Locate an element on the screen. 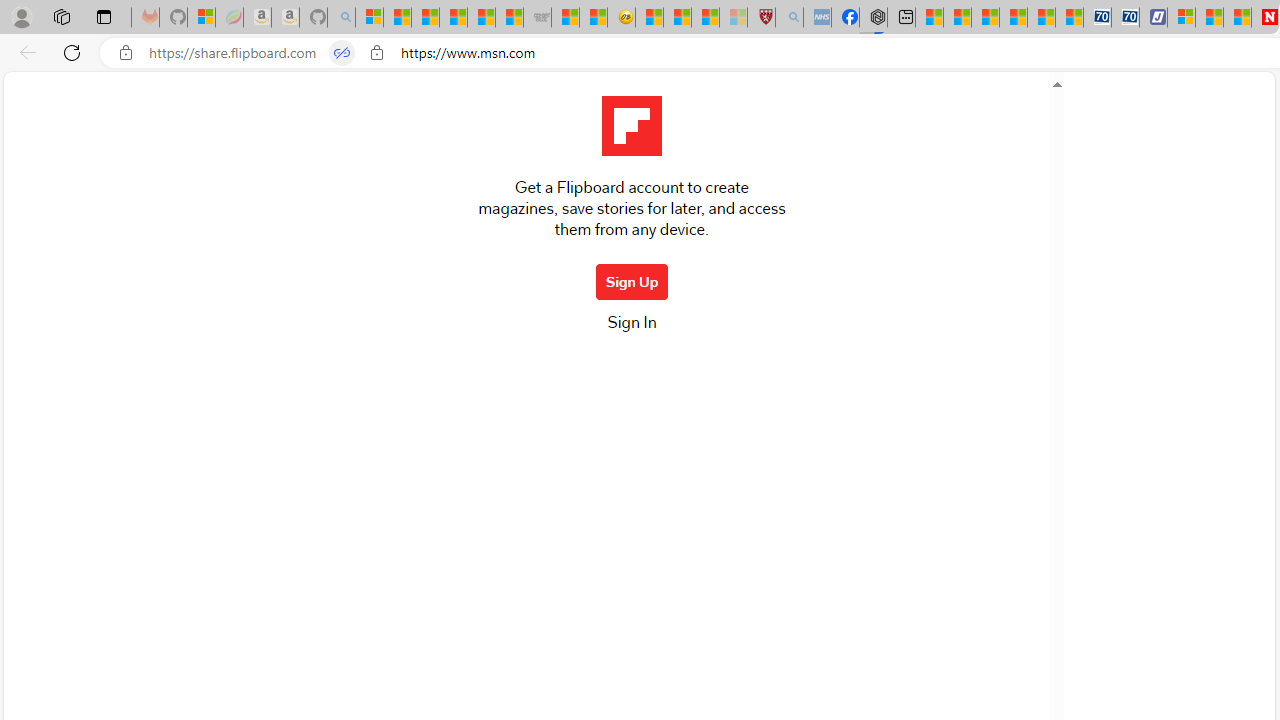 This screenshot has height=720, width=1280. 'Sign Up' is located at coordinates (631, 282).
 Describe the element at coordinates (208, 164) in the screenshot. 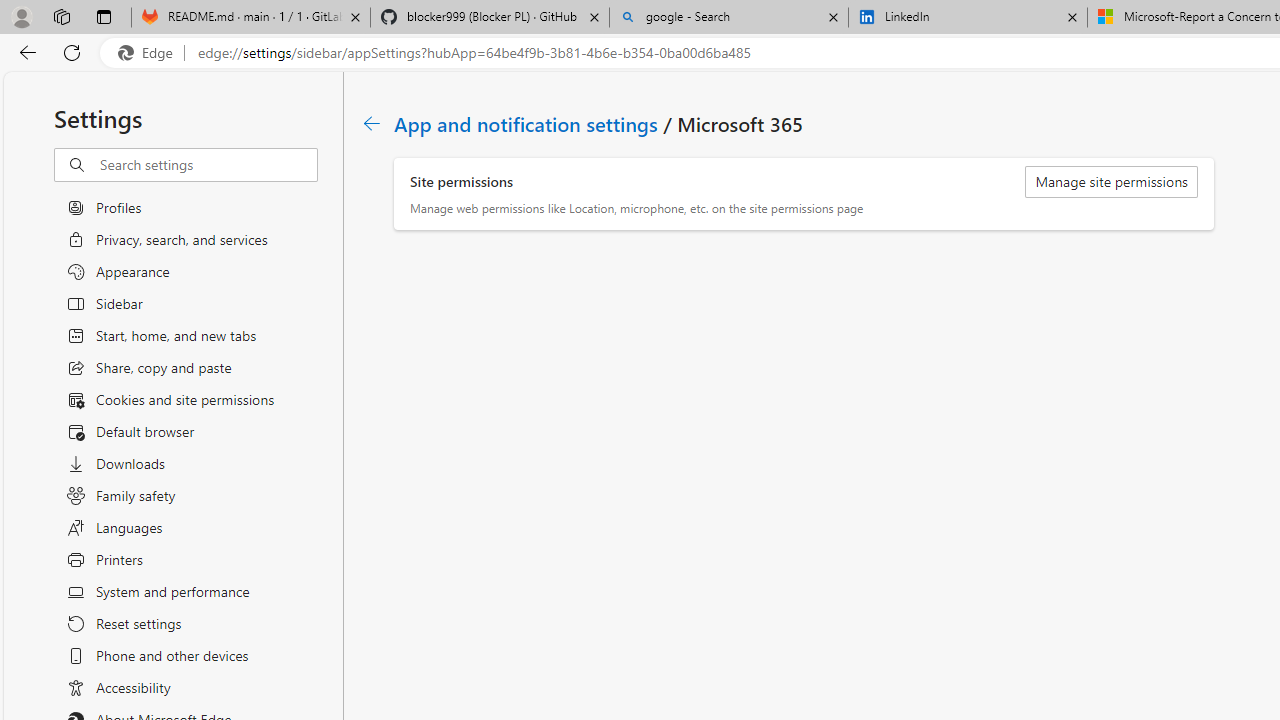

I see `'Search settings'` at that location.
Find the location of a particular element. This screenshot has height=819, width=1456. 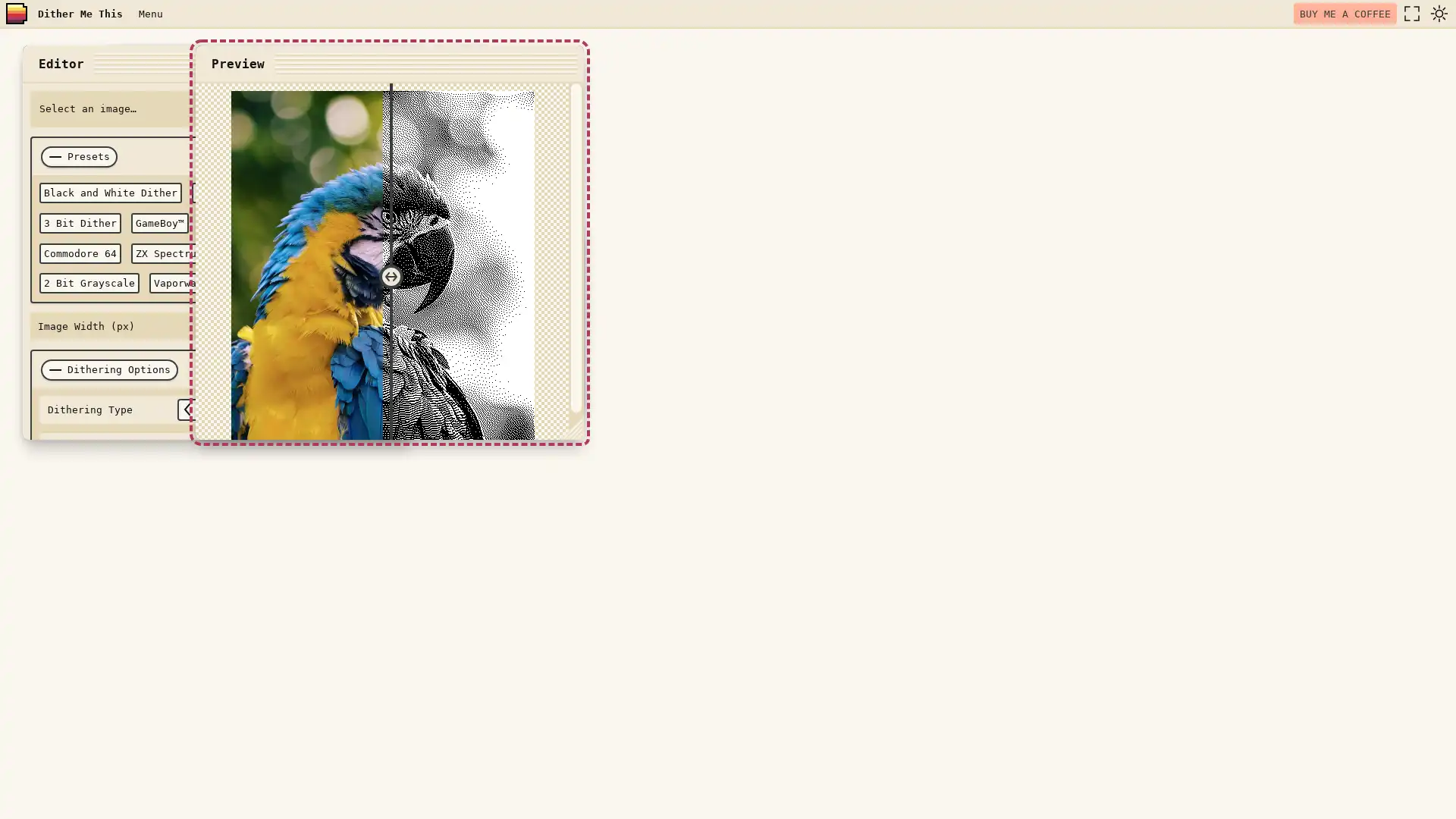

6 Bit RGB is located at coordinates (248, 252).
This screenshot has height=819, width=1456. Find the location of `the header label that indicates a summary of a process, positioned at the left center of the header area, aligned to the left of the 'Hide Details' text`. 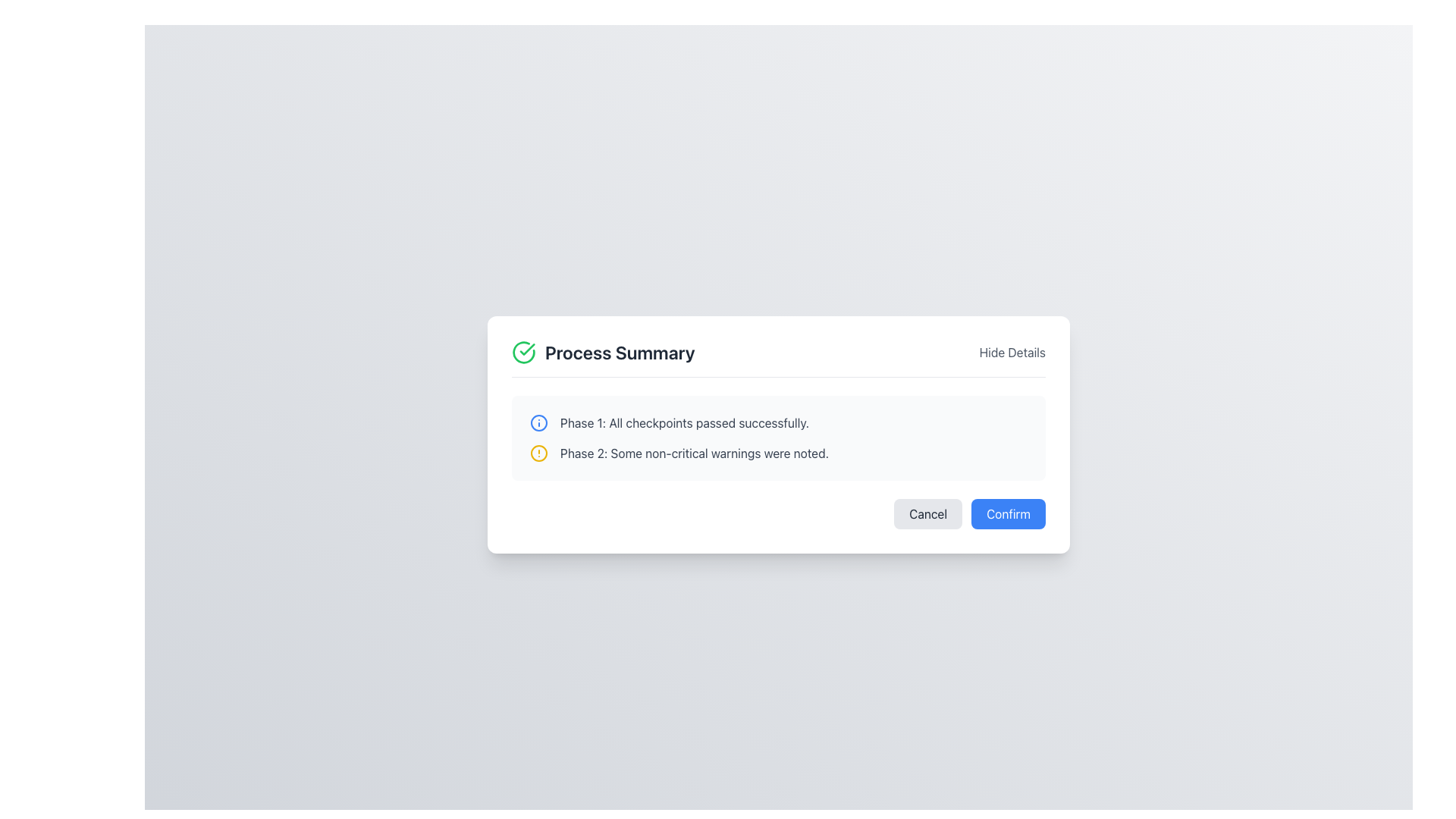

the header label that indicates a summary of a process, positioned at the left center of the header area, aligned to the left of the 'Hide Details' text is located at coordinates (602, 352).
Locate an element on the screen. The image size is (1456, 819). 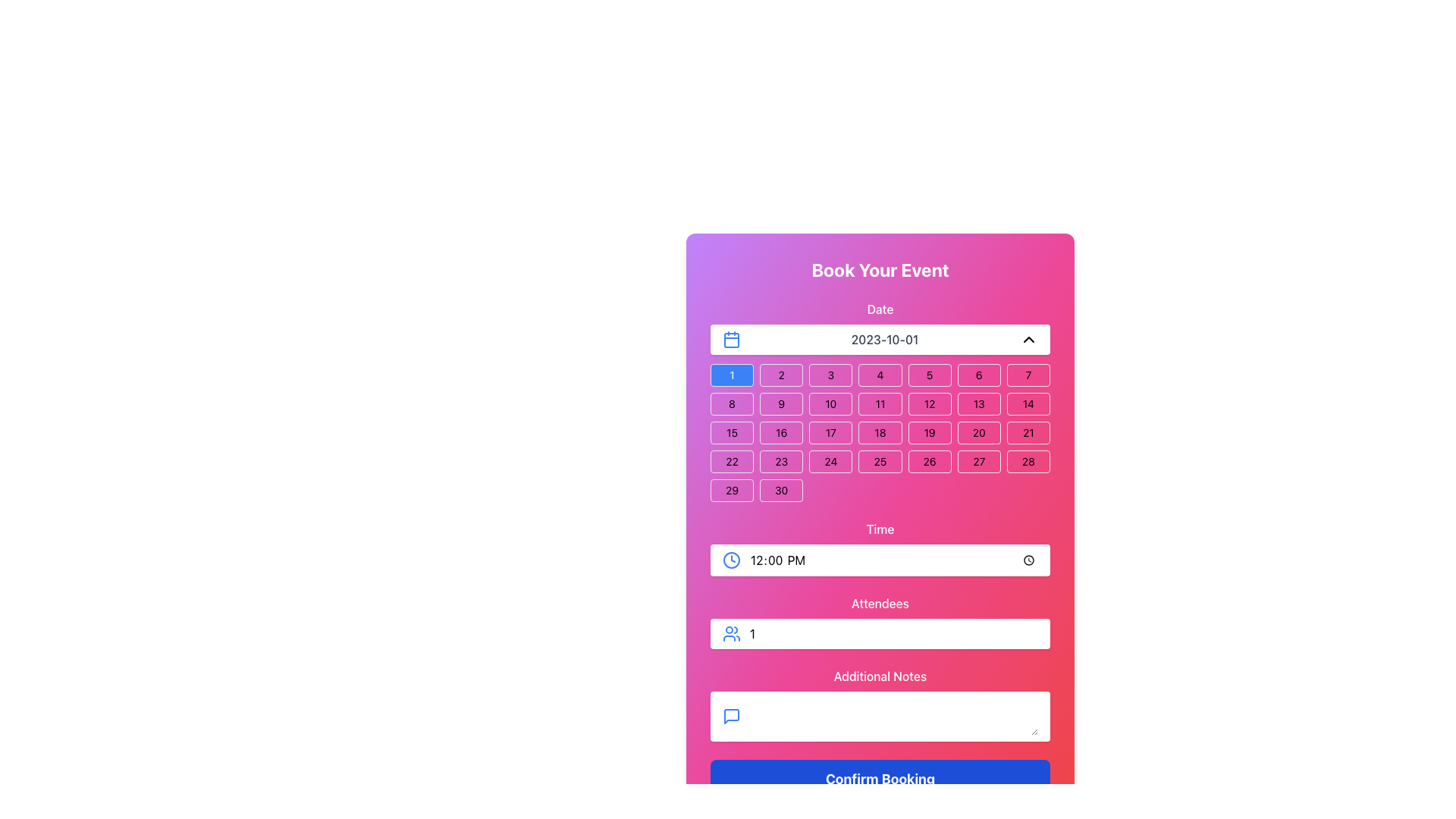
the button displaying the number '14' in black text, which is styled with a light border and rounded corners is located at coordinates (1028, 403).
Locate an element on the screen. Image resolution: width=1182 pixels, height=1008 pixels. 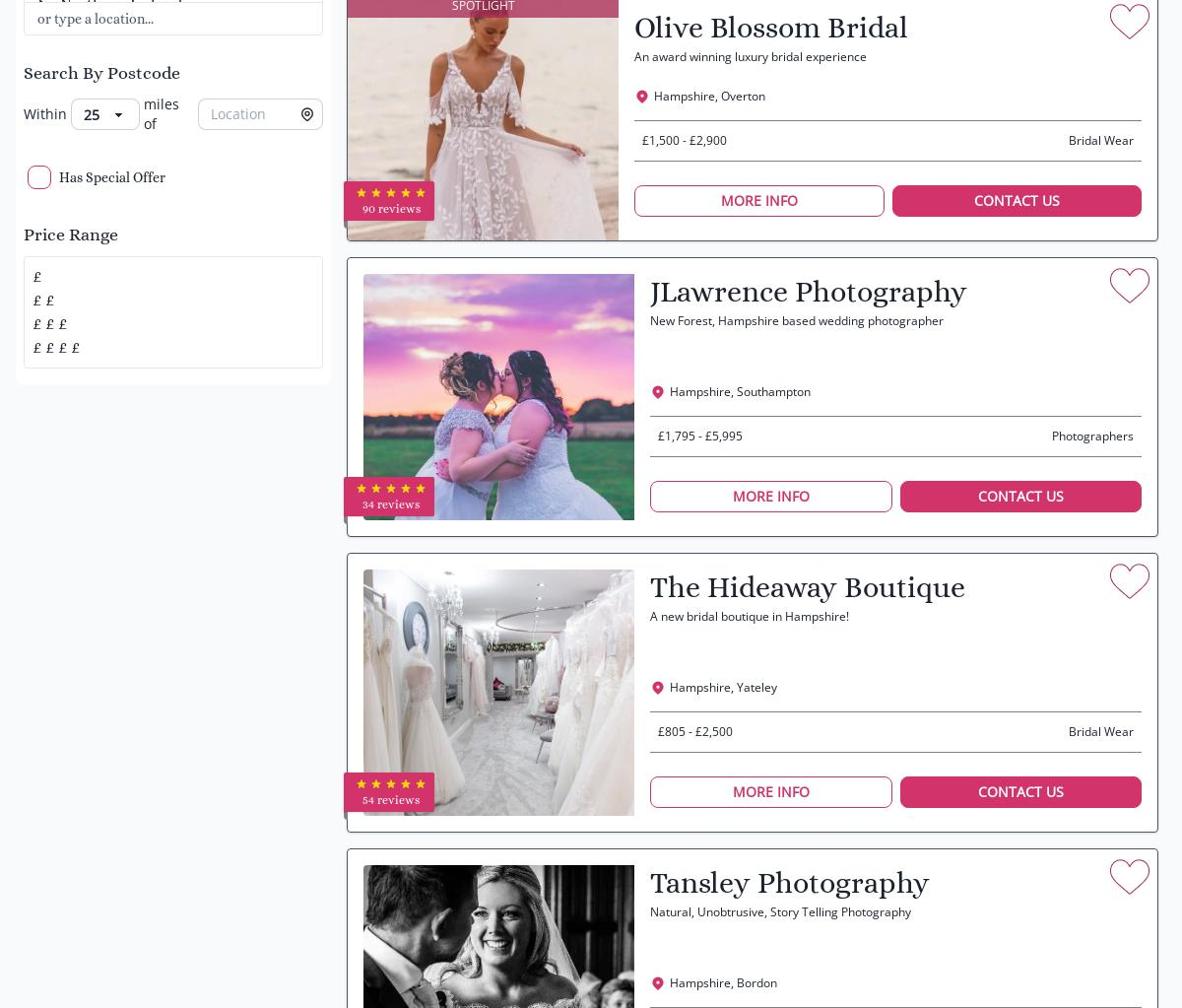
---*---
Copy the rows word for word, starting at the line with "Find the location of a" and continuing through the last row, with the pictures left out.

Find the location of a particular element. This screenshot has height=819, width=1456. 

6 Bit RGB is located at coordinates (248, 252).
This screenshot has height=819, width=1456. Find the location of `the header label that indicates a summary of a process, positioned at the left center of the header area, aligned to the left of the 'Hide Details' text`. 

the header label that indicates a summary of a process, positioned at the left center of the header area, aligned to the left of the 'Hide Details' text is located at coordinates (602, 352).
Locate an element on the screen. The image size is (1456, 819). 
the button displaying the number '14' in black text, which is styled with a light border and rounded corners is located at coordinates (1028, 403).
Locate an element on the screen. Image resolution: width=1182 pixels, height=1008 pixels. 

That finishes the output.